1) At the very top departments the US students are as good as anybody. I'm sure this is borne out by later research achievements as well. But, at all the lower tiers the level is enhanced by the foreign students.

2) Yes, it would be great if there was open admission and generous grad fellowships for foreigners to come here and study law, medicine, etc. It would increase competition and reduce compensation there as it does in the sciences! See,
http://infoproc.blogspot.com/2005/02/tale-of-two-geeks.html

3) I think a lot of these students would benefit from more help in English, communication, etc., instead of just being exploited in the lab. Having said that, a lot of advisors are very good mentors to their foreign students.

Anonymous said...

"The universities get great grad students, but don't adequately prepare them for life and work outside the lab, including teaching and industry positions."

This is true in general, not just for foreign students!

I think success in physics, past the graduate school level, depends on social skills to a larger degree than most would imagine. Here Chinese with poor English are at a disadvantage. Indians tend to have better English and seem to be better represented at the higher levels (also true in finance).

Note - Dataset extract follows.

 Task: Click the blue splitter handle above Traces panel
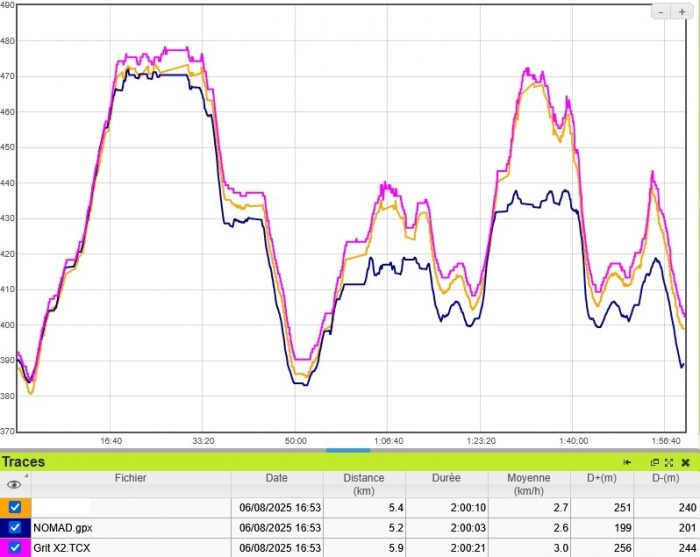pyautogui.click(x=348, y=450)
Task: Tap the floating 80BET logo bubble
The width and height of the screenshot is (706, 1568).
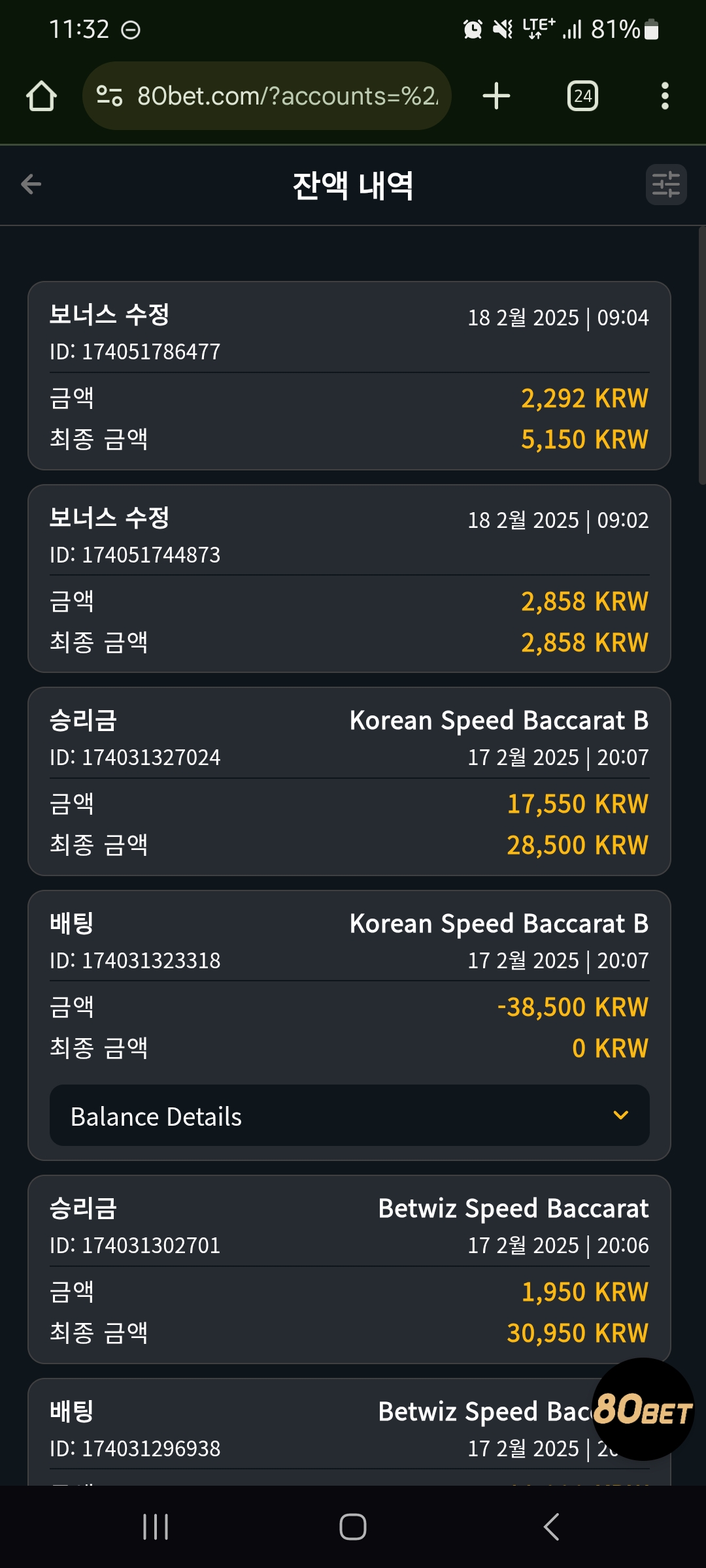Action: [x=643, y=1409]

Conversely, I've known a couple mediocre Israeli students who seemed to get by on nothing more than their ability to schmooze in Hebrew.

Anonymous said...

Graduate students get paid to go to graduate school through research grants paid for by the American taxpayer. Shouldn't therefore the American students get first pick at graduate school admission and the research grants as well.

mrquetiapine said...

The USA is the ultimate brain drain destination for obvious economic reason's.